In writing, his words had all the right stuff: disarming wit, man-of-the-people straightforwardness, and serene certainty.
But the delivery was wrong. The man who had conquered France,opened the Olympics, beaten the rest of London's stars in a popularity contest and been knighted, was distracted and tetchy.
A month later, with his cursed Giro campaign a painful memory, Wiggins would be out of the Tour de France (injured, sick, surplus to requirements? No-one is entirely sure) and looking like a man with a great future behind him.
Sport is famously fickle and cycling's history is full of sadder stories than this one, but if Wiggins really has led Team Sky at a Grand Tour for the last time, it would be a remarkable transformation in the fortunes of a leader and his most important lieutenant.
Many of those who went to Wigan for Wiggo were in Nice on Tuesday to look fellow Briton Chris Froome in the eye and ask if he was ready to replace the defending Tour champion and emerge from his sizeable shadow.
Some of us joked that it might be better to interview Froome's more quotable fiancee and manager, Michelle Cound,, external and leave him to do his talking in the saddle. But it was only a joke.
The truth is Froome's interviews are improving almost as quickly as his results and the answer to the "are you ready?" question was "yes". The response was a little self-conscious, perhaps, and not combined with any crowd-pleasing flourishes, but "yes" all the same.
"I think I'm coming into my prime," he explained. "I'm 28 now and for the next six or seven years I could make this my goal, to be at my best for the Tour and fight for the yellow jersey.
"If I could win it once in that time, I would be chuffed to bits.
"I know winning the Tour is no easy feat and certainly for now I'm only focused on this year. Anything else is looking a bit too far in the future, but that's where I would like to go with my career."
Froome talks a lot about the future - a bit too much sometimes, he admits - but that is hardly surprising when you consider how exciting it looks right now.

> _INFORMATION PROVIDED_
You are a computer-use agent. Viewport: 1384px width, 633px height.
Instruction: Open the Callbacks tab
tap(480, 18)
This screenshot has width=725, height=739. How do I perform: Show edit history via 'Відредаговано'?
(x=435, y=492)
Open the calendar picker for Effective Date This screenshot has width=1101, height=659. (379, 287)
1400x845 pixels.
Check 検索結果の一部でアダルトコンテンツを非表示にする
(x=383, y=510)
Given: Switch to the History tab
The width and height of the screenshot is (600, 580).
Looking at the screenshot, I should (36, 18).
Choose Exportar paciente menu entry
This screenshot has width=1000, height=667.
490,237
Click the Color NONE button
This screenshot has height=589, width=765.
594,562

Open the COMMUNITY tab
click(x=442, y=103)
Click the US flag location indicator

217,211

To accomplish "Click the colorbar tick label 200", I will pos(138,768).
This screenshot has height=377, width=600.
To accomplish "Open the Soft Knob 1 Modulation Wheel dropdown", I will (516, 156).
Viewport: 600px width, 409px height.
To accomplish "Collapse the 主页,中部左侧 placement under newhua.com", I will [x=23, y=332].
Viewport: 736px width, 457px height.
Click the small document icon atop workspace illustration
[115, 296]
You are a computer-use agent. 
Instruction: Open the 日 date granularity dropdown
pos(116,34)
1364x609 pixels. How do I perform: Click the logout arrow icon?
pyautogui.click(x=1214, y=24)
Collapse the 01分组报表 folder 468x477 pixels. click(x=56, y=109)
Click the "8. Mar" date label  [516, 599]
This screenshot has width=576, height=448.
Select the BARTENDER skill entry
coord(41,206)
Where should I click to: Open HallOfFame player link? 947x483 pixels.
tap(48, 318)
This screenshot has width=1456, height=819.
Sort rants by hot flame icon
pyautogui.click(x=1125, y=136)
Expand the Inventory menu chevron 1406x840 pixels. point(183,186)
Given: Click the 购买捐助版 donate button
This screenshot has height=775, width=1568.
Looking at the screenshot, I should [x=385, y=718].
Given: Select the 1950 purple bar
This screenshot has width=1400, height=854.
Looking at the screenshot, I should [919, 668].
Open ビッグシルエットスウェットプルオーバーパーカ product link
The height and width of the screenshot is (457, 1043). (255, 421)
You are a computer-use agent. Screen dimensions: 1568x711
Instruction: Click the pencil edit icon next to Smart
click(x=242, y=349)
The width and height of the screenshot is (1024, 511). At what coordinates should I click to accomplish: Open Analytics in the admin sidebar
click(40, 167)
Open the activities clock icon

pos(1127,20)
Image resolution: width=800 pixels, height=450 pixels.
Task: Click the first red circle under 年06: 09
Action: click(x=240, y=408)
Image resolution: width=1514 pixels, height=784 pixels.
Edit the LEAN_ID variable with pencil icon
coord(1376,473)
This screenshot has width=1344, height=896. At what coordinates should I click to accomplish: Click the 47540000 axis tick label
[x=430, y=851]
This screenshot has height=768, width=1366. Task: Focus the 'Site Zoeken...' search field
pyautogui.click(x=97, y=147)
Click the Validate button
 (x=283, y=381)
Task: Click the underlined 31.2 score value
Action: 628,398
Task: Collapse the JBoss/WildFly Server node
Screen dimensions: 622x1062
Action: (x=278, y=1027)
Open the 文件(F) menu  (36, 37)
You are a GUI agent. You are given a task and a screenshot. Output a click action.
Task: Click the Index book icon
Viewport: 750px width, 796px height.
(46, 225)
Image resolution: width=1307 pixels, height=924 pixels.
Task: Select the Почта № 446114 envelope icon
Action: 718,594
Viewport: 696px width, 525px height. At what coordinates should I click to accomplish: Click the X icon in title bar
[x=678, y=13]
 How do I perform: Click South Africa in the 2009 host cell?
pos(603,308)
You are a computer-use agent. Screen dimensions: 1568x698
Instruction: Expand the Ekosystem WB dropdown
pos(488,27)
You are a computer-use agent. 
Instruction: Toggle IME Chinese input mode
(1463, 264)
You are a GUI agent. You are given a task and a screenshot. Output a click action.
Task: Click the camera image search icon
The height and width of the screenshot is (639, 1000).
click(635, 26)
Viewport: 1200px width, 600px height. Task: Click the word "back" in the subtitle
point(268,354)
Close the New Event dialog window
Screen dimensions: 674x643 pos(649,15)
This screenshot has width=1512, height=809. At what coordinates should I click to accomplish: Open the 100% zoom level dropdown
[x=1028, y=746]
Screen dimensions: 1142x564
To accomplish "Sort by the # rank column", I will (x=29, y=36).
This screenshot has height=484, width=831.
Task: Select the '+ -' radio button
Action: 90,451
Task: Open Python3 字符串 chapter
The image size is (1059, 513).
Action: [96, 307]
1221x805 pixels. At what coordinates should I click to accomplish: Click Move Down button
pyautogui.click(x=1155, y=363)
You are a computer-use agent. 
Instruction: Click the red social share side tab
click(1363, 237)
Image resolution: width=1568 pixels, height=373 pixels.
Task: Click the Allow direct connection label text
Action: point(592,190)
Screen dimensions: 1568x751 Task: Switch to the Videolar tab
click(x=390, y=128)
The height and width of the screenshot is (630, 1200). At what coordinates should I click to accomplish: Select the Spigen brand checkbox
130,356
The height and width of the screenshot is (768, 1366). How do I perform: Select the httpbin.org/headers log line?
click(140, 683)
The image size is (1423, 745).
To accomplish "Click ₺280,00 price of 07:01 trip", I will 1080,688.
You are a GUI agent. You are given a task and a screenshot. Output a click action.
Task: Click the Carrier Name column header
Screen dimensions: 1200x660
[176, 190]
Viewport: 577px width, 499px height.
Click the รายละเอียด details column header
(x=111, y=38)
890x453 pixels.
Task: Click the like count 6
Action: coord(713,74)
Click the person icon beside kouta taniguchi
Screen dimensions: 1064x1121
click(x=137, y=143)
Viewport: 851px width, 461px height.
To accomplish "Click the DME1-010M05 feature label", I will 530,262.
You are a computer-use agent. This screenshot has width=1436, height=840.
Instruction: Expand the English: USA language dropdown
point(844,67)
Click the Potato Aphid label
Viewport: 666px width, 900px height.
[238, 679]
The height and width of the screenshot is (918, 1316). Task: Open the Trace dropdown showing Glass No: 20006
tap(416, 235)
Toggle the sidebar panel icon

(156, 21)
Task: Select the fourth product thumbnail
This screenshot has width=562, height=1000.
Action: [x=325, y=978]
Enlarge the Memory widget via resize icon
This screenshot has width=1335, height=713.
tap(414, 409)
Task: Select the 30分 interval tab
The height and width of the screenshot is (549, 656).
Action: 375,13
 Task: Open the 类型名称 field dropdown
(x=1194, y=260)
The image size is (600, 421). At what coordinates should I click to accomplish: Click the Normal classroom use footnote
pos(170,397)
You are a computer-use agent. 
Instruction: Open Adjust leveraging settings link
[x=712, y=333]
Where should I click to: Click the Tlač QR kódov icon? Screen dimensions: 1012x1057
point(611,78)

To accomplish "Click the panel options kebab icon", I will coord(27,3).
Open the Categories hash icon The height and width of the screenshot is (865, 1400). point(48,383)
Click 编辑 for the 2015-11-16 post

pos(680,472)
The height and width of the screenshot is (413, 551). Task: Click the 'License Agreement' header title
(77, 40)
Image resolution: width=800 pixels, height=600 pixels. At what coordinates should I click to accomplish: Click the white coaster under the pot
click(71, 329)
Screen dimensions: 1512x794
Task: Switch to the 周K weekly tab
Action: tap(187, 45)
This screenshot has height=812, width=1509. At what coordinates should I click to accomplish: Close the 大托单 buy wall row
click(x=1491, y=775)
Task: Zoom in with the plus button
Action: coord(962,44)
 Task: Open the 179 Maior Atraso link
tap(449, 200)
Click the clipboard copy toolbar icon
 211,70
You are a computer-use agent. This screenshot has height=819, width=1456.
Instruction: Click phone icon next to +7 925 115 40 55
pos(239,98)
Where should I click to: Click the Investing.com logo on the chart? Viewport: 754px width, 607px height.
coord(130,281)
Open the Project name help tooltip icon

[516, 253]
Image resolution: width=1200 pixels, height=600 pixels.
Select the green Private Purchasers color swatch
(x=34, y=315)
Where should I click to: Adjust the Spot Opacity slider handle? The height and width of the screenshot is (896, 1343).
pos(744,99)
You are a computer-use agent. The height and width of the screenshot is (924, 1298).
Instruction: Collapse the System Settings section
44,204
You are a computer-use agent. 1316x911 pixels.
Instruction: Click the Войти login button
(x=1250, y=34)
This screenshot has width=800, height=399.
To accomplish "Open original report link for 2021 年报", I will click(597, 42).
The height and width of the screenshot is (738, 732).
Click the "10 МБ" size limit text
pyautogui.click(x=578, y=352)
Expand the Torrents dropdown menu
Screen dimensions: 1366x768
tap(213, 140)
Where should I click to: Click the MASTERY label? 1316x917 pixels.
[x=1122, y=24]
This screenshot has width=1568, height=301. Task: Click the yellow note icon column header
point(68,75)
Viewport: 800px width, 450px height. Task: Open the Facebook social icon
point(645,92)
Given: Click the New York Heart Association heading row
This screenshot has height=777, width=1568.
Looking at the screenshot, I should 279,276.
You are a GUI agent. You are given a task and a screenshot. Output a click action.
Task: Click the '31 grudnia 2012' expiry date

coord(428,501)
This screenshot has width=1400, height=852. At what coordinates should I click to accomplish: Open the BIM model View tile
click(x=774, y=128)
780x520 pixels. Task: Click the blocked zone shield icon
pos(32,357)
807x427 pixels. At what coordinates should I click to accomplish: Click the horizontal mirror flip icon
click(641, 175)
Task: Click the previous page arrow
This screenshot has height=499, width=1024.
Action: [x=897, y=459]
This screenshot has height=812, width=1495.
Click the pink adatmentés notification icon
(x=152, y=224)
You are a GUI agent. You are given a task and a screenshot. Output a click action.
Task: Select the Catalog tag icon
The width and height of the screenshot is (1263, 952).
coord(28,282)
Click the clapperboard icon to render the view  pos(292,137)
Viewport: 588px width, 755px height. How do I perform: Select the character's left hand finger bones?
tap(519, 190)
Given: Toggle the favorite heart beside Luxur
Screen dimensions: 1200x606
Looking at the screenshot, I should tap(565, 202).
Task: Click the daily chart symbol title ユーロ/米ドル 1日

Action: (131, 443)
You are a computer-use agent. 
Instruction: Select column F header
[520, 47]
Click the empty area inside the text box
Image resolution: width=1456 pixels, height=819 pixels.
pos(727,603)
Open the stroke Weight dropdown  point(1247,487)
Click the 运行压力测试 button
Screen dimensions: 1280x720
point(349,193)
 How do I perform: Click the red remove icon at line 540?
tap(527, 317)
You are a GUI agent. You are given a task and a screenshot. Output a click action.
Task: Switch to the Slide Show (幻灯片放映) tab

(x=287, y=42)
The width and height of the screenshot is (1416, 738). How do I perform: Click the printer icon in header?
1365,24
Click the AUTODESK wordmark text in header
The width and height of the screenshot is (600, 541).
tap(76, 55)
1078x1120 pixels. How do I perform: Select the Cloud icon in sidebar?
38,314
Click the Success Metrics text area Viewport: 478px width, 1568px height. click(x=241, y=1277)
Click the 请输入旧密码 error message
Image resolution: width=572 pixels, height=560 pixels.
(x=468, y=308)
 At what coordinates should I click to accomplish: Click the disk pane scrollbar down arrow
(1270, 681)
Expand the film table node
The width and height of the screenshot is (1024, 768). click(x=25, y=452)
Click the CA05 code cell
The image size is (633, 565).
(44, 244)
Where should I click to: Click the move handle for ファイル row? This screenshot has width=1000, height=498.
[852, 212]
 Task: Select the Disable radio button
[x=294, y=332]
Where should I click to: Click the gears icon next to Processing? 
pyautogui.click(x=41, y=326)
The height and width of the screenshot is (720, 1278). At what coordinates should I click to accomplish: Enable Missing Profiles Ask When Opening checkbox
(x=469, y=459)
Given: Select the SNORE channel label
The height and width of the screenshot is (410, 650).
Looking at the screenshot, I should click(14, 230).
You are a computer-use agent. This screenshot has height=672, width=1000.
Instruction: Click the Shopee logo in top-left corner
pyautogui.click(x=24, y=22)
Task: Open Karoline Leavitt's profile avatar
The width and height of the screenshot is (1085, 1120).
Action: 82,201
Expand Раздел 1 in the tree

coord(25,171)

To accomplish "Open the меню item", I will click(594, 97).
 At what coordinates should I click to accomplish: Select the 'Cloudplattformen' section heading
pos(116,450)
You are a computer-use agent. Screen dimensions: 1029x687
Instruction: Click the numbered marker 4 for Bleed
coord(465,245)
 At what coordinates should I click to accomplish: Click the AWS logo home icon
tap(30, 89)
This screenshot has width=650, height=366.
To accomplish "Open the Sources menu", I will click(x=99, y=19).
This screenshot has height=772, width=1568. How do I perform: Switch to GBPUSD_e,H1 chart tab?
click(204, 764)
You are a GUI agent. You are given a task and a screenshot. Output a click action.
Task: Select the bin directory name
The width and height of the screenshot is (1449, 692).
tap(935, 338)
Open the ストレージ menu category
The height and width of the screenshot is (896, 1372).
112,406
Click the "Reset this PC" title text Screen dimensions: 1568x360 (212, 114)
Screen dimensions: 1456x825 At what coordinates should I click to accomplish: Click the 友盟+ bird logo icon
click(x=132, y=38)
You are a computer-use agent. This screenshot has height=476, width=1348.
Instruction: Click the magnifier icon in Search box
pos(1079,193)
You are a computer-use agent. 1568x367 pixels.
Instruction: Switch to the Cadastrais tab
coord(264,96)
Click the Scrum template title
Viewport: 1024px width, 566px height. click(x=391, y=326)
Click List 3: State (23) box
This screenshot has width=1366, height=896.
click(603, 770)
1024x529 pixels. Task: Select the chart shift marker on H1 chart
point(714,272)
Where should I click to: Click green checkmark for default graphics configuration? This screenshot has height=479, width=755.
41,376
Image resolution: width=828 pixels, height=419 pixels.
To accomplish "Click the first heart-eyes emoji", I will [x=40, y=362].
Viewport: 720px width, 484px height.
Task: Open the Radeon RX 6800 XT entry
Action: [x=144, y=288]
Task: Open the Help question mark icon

> _TO BE DONE_
Reproduce the passage about Froome and Wiggins, starting with "Froome talks a" and going on through "looks right now.", swapping "admits" for "concedes".

> _FINISHED EXERCISE_
Froome talks a lot about the future - a bit too much sometimes, he concedes - but that is hardly surprising when you consider how exciting it looks right now.